The Democrats are not going to be able to hide much longer behind their Trump hatred. But it’s really all they’ve got.
"These are among the darkest days of American democracy. With nearly airtight totalitarian uniformity, the American media robotically repeat that there is no possible argument to be made that the 2020 presidential election produced an unjust result. In the same magical spirit of post-electoral unanimity, President Trump has been condemned for his remarks to hundreds of thousands of his supporters in Washington on January 6, and it is now a political commandment that he is responsible for the ensuing illegal forced entry and fatal violence at the United States Capitol.

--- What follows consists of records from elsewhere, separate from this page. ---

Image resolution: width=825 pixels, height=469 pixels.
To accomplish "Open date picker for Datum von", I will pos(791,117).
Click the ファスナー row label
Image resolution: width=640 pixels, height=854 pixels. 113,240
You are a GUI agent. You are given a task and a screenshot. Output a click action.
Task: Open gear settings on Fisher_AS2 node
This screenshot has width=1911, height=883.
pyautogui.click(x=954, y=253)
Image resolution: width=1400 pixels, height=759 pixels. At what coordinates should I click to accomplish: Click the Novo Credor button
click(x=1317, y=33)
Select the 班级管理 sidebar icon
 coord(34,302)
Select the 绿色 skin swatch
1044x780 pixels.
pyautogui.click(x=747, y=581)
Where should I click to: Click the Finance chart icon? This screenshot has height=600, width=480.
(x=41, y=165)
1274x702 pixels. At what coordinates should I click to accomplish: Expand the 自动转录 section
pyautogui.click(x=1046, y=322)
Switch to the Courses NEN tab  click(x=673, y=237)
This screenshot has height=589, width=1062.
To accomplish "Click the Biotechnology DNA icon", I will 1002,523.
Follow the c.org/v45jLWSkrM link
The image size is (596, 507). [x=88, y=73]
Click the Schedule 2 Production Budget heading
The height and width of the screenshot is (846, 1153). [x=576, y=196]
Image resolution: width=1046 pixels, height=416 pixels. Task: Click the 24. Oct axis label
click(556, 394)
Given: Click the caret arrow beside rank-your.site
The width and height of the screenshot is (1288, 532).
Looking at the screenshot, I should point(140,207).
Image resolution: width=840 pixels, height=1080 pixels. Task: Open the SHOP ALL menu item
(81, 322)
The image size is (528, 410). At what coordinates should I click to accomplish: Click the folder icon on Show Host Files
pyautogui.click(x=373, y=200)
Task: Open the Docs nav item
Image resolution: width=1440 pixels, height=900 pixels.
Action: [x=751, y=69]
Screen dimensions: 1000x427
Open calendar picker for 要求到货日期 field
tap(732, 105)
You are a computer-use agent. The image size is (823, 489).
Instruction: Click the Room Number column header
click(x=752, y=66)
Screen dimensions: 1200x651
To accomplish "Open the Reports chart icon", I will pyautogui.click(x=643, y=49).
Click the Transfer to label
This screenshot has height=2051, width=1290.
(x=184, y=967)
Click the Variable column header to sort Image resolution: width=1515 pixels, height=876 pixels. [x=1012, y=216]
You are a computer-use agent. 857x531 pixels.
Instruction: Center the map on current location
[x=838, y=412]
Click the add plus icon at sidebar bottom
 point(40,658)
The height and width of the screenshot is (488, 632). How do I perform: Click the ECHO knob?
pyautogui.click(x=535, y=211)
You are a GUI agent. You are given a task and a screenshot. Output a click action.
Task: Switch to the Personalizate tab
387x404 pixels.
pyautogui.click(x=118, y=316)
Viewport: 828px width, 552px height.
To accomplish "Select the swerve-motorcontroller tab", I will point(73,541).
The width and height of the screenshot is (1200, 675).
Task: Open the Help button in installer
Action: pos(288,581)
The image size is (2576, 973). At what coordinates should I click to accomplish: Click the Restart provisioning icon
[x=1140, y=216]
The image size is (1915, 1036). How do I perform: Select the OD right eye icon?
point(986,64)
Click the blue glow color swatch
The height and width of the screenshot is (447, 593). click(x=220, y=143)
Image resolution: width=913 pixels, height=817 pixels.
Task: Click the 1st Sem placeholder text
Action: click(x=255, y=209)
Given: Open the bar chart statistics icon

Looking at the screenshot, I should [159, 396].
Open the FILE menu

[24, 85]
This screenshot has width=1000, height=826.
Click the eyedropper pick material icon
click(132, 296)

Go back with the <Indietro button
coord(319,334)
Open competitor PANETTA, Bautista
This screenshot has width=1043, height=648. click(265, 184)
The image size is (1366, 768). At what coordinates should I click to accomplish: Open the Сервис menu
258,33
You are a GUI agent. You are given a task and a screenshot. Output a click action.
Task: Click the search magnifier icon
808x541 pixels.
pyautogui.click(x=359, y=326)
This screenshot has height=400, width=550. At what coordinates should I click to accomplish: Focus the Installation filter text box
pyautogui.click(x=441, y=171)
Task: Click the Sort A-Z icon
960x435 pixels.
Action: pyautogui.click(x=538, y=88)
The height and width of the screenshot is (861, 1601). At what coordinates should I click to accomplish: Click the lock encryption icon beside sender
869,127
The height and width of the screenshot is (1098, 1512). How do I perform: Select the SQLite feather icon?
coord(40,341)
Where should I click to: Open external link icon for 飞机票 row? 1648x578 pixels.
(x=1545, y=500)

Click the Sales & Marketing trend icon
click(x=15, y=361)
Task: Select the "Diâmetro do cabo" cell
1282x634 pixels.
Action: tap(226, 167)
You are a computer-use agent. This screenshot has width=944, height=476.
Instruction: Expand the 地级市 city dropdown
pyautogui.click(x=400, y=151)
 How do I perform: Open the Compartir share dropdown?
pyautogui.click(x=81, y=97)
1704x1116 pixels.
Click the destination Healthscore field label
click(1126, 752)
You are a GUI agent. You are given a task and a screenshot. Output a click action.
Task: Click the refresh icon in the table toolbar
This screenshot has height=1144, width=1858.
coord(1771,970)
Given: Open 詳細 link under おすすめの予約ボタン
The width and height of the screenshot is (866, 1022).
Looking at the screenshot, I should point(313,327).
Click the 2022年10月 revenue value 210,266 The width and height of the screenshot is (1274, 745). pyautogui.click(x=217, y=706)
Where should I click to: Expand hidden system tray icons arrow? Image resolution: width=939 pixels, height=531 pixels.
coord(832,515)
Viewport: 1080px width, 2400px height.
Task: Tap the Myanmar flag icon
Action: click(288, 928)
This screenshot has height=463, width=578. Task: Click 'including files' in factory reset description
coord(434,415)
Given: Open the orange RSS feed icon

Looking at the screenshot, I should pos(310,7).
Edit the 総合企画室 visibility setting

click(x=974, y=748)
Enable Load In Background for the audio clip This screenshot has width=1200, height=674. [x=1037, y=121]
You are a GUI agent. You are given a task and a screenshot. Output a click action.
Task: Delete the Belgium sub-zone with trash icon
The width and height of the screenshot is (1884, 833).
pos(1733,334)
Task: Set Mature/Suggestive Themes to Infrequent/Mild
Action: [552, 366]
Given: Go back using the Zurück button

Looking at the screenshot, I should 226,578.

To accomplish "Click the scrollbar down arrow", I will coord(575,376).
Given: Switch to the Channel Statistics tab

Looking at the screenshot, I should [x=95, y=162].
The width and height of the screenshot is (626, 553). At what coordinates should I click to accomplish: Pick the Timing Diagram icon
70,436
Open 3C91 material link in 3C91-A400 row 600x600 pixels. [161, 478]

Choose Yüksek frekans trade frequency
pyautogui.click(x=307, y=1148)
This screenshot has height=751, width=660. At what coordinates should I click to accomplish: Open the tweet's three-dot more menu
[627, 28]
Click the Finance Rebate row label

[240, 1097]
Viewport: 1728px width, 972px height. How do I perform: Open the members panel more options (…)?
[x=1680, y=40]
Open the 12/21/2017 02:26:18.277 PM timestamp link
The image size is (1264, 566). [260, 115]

"He actually told his supporters that they should “peacefully and patriotically make your voices be heard” when they proceeded on to the Capitol; this is a minor inconvenience to the confected consensus that the president shouldn’t serve out the last week of his term.
"There remains no conclusive evidence that Richard Nixon broke any laws in the Watergate affair, though some members of his entourage did. But it was not hard to foresee that driving him from office (a very capable president who had been reelected by what remains the greatest plurality in U.S. history) would addict the American political system to the criminalization of policy differences."
"As the patriotic traditionalist he was, Nixon resigned rather than put the country through the humiliation of an impeachment trial, an extremity that had only occurred once in U.S. presidential history, a silly and unsuccessful action against Andrew Johnson in 1868. President Clinton was impeached in 1998-1999 over a dishonest answer to a grand jury about his extramarital sex life, tawdry but inadequate grounds for removing a president from office. The impeachment of President Trump last year over an innocuous telephone conversation with the president of Ukraine was fatuous: the charges were not impeachable offenses and there was no evidence that they actually occurred.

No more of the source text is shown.